Bullying Prevention: What if your kid is the bully?

What if your kid is the bully (1)-min

Whether it was from another parent or a teacher, learning that your child might be bullying others is some of the worst news you can get. Take a deep breath. It’s natural to deny that it’s happening, but it’s okay. You’re not a failure as a parent. You just need to take some steps to help your child correct their behavior.

Start with an open conversation about the event and don’t immediately begin with punishments and criticism. Rather than immediately taking a strict tone, listen to them explain what they did and why. Bullying never happens without a cause, and can only be fixed by addressing the root of the problem. Take note of how long it has been going on as well as how many other kids it affected.

Put meaningful consequences in place for your kid’s actions. Establish what the consequences of their actions are, and hold them to it every time. An important thing to keep in mind is whether it’s a balanced punishment. Too much and your kid will give up on changing their behavior, too little and they won’t correct their behavior. Also, make sure that the “punishment fits the crime”. If your child is cyberbullying, for example, confiscating their internet devices would be a fitting consequence.

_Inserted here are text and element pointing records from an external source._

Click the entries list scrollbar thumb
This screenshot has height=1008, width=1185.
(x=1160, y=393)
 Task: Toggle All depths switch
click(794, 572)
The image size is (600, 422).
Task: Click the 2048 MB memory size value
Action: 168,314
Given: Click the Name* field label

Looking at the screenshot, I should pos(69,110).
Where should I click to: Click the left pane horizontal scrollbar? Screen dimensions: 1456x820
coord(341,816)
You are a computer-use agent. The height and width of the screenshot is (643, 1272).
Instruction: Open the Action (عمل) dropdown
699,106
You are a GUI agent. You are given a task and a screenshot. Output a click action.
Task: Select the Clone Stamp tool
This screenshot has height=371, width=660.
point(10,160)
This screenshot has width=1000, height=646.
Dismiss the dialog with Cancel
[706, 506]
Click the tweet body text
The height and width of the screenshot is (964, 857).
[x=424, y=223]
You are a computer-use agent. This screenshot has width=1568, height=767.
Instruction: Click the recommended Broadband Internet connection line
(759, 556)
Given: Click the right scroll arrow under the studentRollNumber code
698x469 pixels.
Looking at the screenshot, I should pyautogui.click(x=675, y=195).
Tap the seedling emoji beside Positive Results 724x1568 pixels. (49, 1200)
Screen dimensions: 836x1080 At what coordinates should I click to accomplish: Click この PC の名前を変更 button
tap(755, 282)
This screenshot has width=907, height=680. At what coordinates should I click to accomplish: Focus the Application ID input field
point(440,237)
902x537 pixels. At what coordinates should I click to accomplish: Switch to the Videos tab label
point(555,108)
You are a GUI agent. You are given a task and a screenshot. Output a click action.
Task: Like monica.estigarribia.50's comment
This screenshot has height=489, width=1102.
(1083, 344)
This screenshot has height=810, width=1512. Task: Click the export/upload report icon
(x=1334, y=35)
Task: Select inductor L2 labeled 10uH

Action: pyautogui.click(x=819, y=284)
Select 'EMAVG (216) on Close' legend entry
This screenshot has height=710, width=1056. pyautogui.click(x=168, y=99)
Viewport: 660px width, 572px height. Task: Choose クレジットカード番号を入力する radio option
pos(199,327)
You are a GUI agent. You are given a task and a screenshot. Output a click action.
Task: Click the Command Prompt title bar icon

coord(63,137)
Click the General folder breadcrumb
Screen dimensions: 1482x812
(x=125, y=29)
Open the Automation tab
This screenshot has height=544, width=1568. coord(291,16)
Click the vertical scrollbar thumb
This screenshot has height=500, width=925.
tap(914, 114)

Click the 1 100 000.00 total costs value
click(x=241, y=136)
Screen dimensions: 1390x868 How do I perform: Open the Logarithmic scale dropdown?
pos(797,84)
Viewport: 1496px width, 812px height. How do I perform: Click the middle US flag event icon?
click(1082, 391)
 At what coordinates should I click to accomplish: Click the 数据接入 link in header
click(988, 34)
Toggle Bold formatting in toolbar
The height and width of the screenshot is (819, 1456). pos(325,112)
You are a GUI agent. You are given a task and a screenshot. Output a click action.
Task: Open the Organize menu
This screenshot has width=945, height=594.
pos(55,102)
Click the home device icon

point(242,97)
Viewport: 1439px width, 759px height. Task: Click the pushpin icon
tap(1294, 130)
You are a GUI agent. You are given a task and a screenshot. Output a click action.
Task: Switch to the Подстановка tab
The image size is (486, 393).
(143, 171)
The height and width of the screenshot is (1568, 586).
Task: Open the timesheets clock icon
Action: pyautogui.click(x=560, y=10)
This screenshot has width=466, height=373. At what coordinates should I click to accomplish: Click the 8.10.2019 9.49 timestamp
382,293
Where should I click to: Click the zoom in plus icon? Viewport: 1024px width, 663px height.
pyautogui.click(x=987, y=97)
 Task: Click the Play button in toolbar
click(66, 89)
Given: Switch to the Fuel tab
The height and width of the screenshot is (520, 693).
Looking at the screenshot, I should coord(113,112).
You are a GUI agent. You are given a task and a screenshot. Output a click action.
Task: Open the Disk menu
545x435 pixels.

Now comes the hard part: take an honest look at behavior at home and make the changes you want to see in your child. Are there any arguments, interactions, or times you’ve lost your temper in front of them? Children can act on their own, but more often than not they are imitating something they’ve seen before. Change might mean having discussions in a different way, avoiding making specific jokes, or dealing with your anger in a better way. But always practice what you preach when you’re trying to correct behavior.

Finally, you should work with your kid to make things right for the kids that were being bullied. Have your child write apology letters, bring snacks into the class, or say nice things to the children who were wronged. If it’s a problem of feeling insecure or unwelcome in a class, help them work through it. No matter what, closely monitor their behavior afterward to be certain they won’t relapse into bullying again.